The Class Appeal (a worse name than Focused Appeal) strategy often calls for aggressive pricing that would increase circulation rates while sustaining overall circulation number declines of up to 25 percent. The readers who remain, however, would be the ones with the solid interest in news.

Does this translate to abandoning some readers and to pricing a newspaper beyond the reach of the disenfranchised? And what about doing this in a non-television market where the alternatives to news are more limited?

As to abandonment, consider who is abandoning who. The Class Appeal strategy targets those individuals interested enough in the news to read it. If an individual wants to avoid the news, then he or she is the one doing the abandoning.

I have a 6-year-old at home who sometimes cries because she feels left out of a conversation. But all she must do to be included is to get involved in that chat. It is the same with marginal readers and non-readers. It is their responsibility to get involved.

Further, it is unlikely that a newspaper, which targets news-hungry readers, will abandon coverage of any market segments. Why? Because of the very nature of the curious readers they are serving.

As to pricing a newspaper beyond the level of people able to pay, we are talking about a few extra dollars per month.

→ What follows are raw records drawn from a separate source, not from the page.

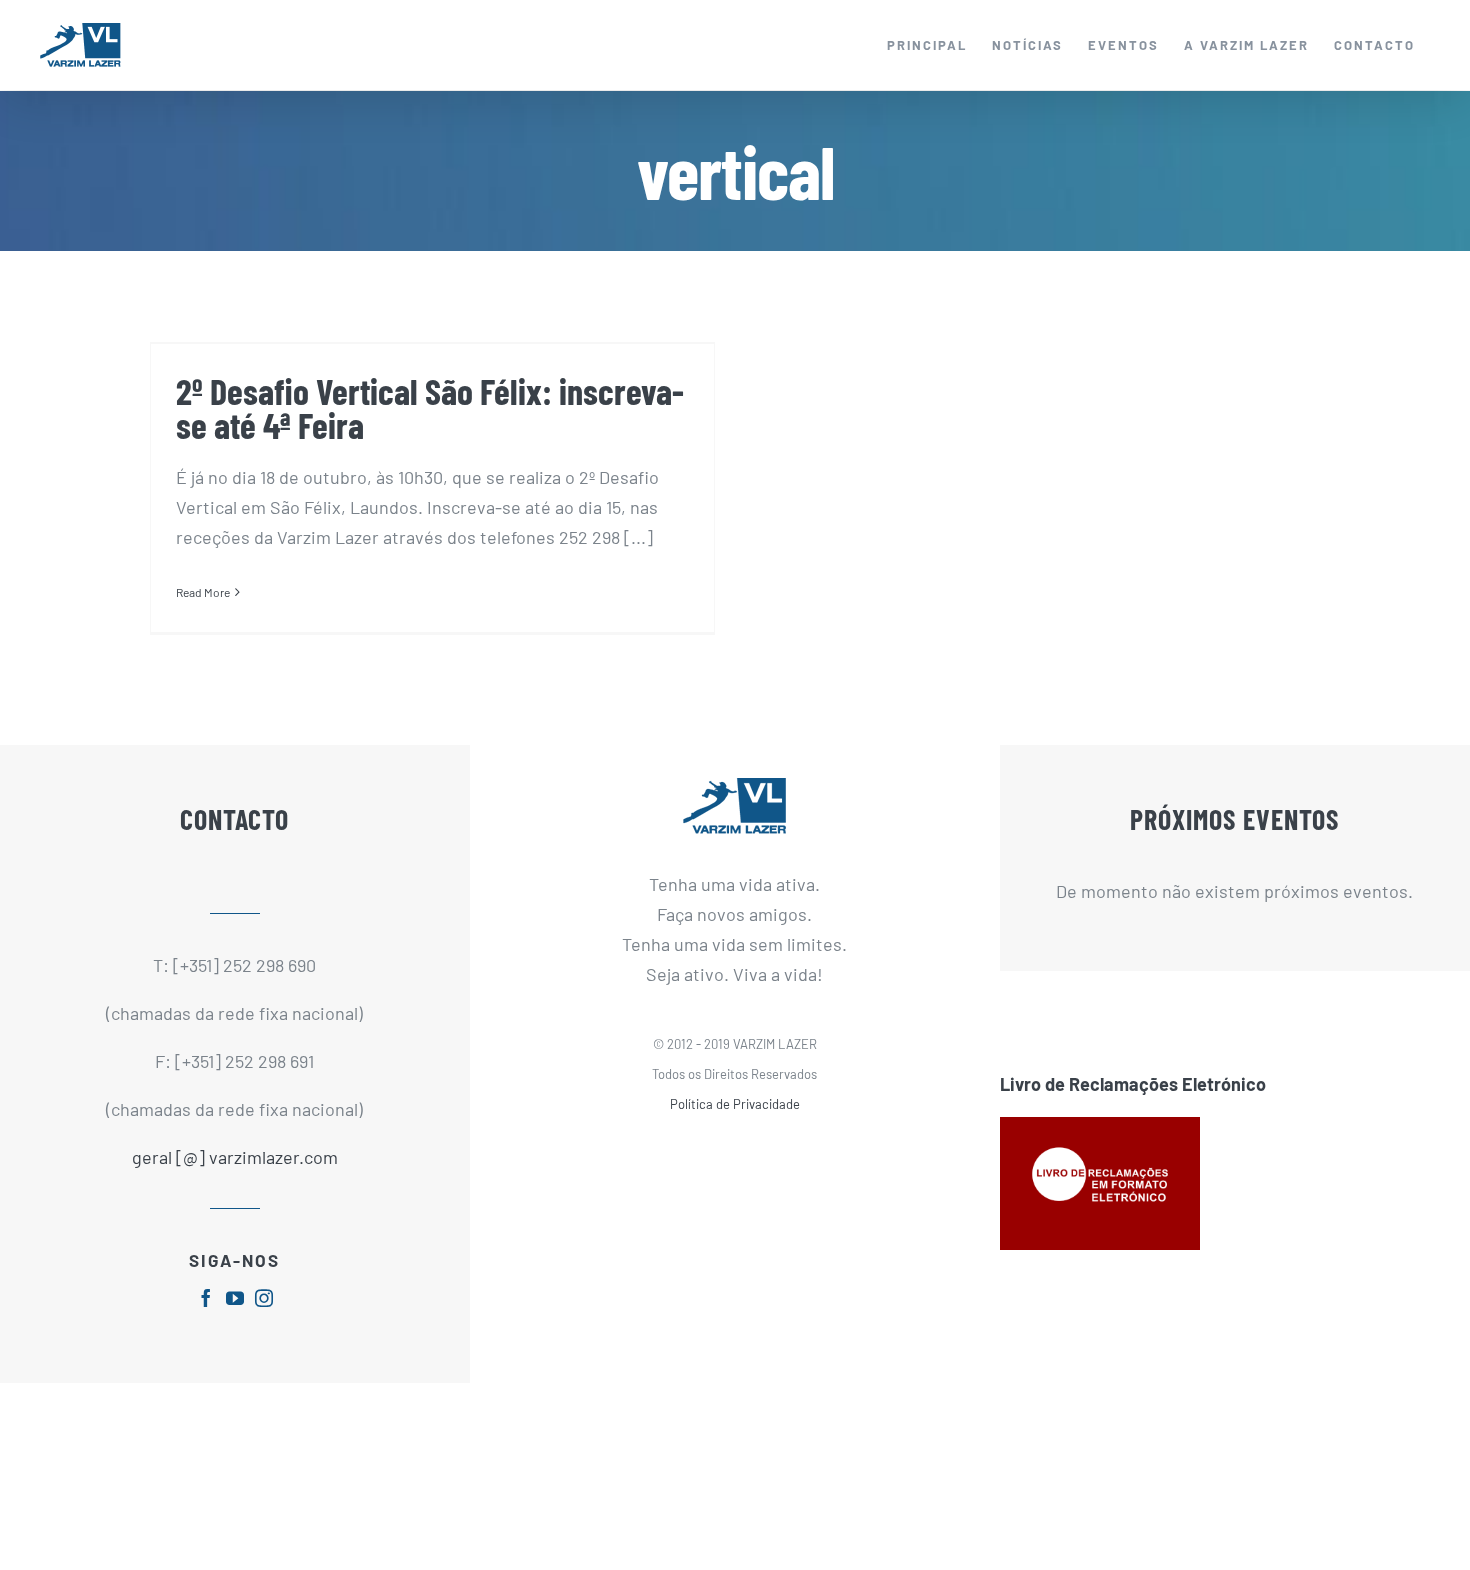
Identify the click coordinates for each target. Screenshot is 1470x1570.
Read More (203, 592)
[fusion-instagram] (264, 1298)
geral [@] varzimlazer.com (235, 1157)
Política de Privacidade (735, 1104)
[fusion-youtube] (235, 1298)
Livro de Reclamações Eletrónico (1133, 1084)
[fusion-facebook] (206, 1298)
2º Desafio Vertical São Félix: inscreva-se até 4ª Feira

If people care that little about the news, then how much money does the newsroom want to spend in luring them?

As to restricting news alternatives in non-television markets, this is a non-issue. These markets are generally community journalism markets, and the popularity of most community newspapers is so strong that few adjustments are needed in the first place. Also, in case it has escaped anyone’s attention, we are living in an age where the problem is more of an information glut than vacuum.

Newspapers can cover all market segments, but they cannot force anyone to read the news. All a paper can do is:

  • Provide a good news product to those who want it, or
  • Lure the attention marginal readers through pseudo-news and entertainment.
Given the state of newsroom budgets, no newspaper can do both simultaneously; at least not for very long.

In some ways the Class Appeal strategy goes against the populist-based grain of many journalists. But the Mass Appeal strategy bases a definition of news quality on popularity rather than on high journalistic standards.

A newspaper is subsidized by advertisers who currently don’t care why a consumer buys it. Maybe it is time for the newspaper itself to step up and say it cares and that it makes good business sense for the advertiser to care, too.

Maybe it is time to start serving a news market for a change.

Willis is a professor of journalism at the University of Memphis.